Introduction to Lists

In the next lessons, we will study the list datatype, the essential datatype of Haskell and functional programming in general. As lists are defined recursively themselves, they fit well to a language that uses recursion as its primary problem solving technique.

The list datatype

A list is a linear data structure for a collection of elements. Each element points to the next element, except the last element, which points to a special nil value (the empty list). Here is a visualization of a list containing the three numbers 1, 2, 3.

Just like tuples, we can make lists from any Haskell data type. List types are denoted using square brackets. A list of integers has the type [Int], a list of doubles the type [Double], and so on. To make list literals, we can simply enumerate values in square brackets. Here are some examples of lists:

ints :: [Int]
ints = [1, 2, 3]

empty :: [Int]
empty = []

functions :: [Int -> Int]
functions = [(+1), (*2)]

nested :: [[String]]
nested = [["hi"], ["how", "are", "you"], ["i'm", "fine"]]

As the examples show, we can make lists from any type, including function types and list types themselves (producing nested lists).
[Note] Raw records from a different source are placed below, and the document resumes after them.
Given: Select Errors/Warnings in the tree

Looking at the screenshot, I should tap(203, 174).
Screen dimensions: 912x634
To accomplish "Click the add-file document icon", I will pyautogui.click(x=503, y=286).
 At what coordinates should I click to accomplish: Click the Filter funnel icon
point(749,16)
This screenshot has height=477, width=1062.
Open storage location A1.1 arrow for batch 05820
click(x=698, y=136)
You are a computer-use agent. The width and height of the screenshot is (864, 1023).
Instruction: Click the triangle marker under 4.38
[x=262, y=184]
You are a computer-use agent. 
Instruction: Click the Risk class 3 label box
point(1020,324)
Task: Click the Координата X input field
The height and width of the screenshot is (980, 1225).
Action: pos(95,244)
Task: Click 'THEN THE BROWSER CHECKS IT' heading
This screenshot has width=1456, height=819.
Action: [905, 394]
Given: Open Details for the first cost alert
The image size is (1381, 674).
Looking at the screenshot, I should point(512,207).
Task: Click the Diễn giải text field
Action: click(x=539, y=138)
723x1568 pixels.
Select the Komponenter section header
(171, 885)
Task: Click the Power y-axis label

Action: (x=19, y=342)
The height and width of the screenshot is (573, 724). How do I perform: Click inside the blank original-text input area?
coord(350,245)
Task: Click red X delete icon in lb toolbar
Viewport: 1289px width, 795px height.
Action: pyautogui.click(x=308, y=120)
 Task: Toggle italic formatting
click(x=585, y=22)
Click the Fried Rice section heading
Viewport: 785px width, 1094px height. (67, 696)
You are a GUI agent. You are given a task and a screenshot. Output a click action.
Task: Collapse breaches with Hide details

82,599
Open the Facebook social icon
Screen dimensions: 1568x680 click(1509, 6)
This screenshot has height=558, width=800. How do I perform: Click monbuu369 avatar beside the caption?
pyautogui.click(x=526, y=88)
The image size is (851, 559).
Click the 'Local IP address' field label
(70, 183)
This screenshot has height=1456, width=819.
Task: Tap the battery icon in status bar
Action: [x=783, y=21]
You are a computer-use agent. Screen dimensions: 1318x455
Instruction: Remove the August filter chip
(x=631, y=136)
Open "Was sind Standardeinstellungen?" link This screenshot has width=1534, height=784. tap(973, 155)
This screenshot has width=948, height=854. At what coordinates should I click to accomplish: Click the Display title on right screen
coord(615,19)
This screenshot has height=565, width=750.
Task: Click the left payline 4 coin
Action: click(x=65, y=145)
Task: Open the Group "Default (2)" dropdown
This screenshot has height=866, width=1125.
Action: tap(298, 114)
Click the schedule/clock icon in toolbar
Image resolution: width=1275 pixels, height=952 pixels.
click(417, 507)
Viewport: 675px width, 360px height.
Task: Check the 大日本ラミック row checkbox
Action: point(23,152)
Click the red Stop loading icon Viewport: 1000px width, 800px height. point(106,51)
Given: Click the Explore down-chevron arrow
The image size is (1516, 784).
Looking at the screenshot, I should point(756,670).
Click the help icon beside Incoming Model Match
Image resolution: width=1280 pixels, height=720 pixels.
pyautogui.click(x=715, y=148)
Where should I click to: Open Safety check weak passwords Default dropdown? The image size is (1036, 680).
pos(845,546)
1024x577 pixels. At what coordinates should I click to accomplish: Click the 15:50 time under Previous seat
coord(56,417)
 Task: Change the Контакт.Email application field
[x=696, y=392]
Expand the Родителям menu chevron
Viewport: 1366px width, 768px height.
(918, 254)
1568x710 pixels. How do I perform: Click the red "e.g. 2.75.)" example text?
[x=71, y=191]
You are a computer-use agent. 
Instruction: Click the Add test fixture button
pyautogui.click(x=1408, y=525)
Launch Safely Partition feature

Elements of one Haskell list must all have the same type. There can be no mixed lists of ints and doubles.

Lists in Haskell, like most types, are immutable, i.e., it is not possible to modify the values inside a list without creating a new list. But Haskell makes it easy to build new lists from existing ones.

Constructing lists

We can build lists element by element using its two data constructors [] and :.

• [] denotes the empty list. It can stand in for the empty list of any type (e.g., [Int] or [Double]).
• If x is an element of type a, and xs is a list of type [a], then l = x : xs is a list of type [a] as well. The first element of l is x, called the head of l. The rest of the list is xs, called the tail of l.

For example, we can write the list [1, 2, 3] as 1 : (2 : (3 : []))

• [] is the empty list
• 3 : [] is the list with head 3 and an empty tail. It is the singleton list [3]
• 2 : (3 : []) is the list with head 2 and tail 3 : []. It is the two element list [2, 3]
• 1 : (2 : (3 : [])) is the list with 1 as its head and 2 : (3 : []) at its tail. It is the three element list [1, 2, 3]

The : operator associates to the right, so we can also write the above list as 1 : 2 : 3 : [], which looks exactly like the visualization from above. In fact, the short form [1, 2, 3] is just syntactic sugar and internally will be translated into 1 : 2 : 3 : []. All Haskell lists are built from the empty list [] and the operator :, which is often called the cons operator.

Pattern matching on lists

To write functions operating on lists, we will again use pattern matching. There are two types of list patterns:

• The nil pattern []. It matches only the empty list.
• The cons pattern pattern_1 : pattern_2 where pattern_1 and pattern_2 are patterns themselves. It matches only non empty lists, where pattern_1 matches the head and pattern_2 matches the tail.

The patterns closely match the data constructors in syntax. Especially the cons pattern can be seen as a “data deconstructor” for lists since it splits a nonempty list into its head and tail component.

The most common use case of the cons pattern is to use pattern variables for both pattern_1 and pattern_2. By convention, the variable for the head is commonly called x, and the variable for the tail is called xs (read as a plural of x). This results in the pattern x : xs which matches every nonempty list. Here x will bind to the head of the list and xs will bind to its tail (which might be empty).

Let’s illustrate the use of these patterns by implementing a containsMatchingInt function. It takes a function test :: Int -> Bool and a list xs of integers. containsMatchingInt test xs should be True if some value of xs satisfies the predicate test, otherwise False.

containsMatchingInt :: (Int -> Bool) -> [Int] -> Bool

We will implement containsMatchingInt as a recursive function on the list argument. The base case is that the list is empty, which means that it cannot contain the value we are looking for.

containsMatchingInt _ [] = False

The recursive case is that the list is nonempty. Here, we can use a guarded equation to check if the head matches the predicate test, in which case we can return True. Otherwise, we need to continue checking the tail of the list with a recursive call to containsMatchingInt.

containsMatchingInt test (x:xs) | test x == True = True
                                | otherwise      = containsMatchingInt test xs

Syntax-wise, we need to use parentheses around the cons pattern on the left hand side. Here is the complete definition of containsMatchingInt:

Exercise: List patterns

Write a function intLength :: [Int] -> Int. It should return the length of the given list of integers. Implement intLength as a recursive function using pattern matching on the list.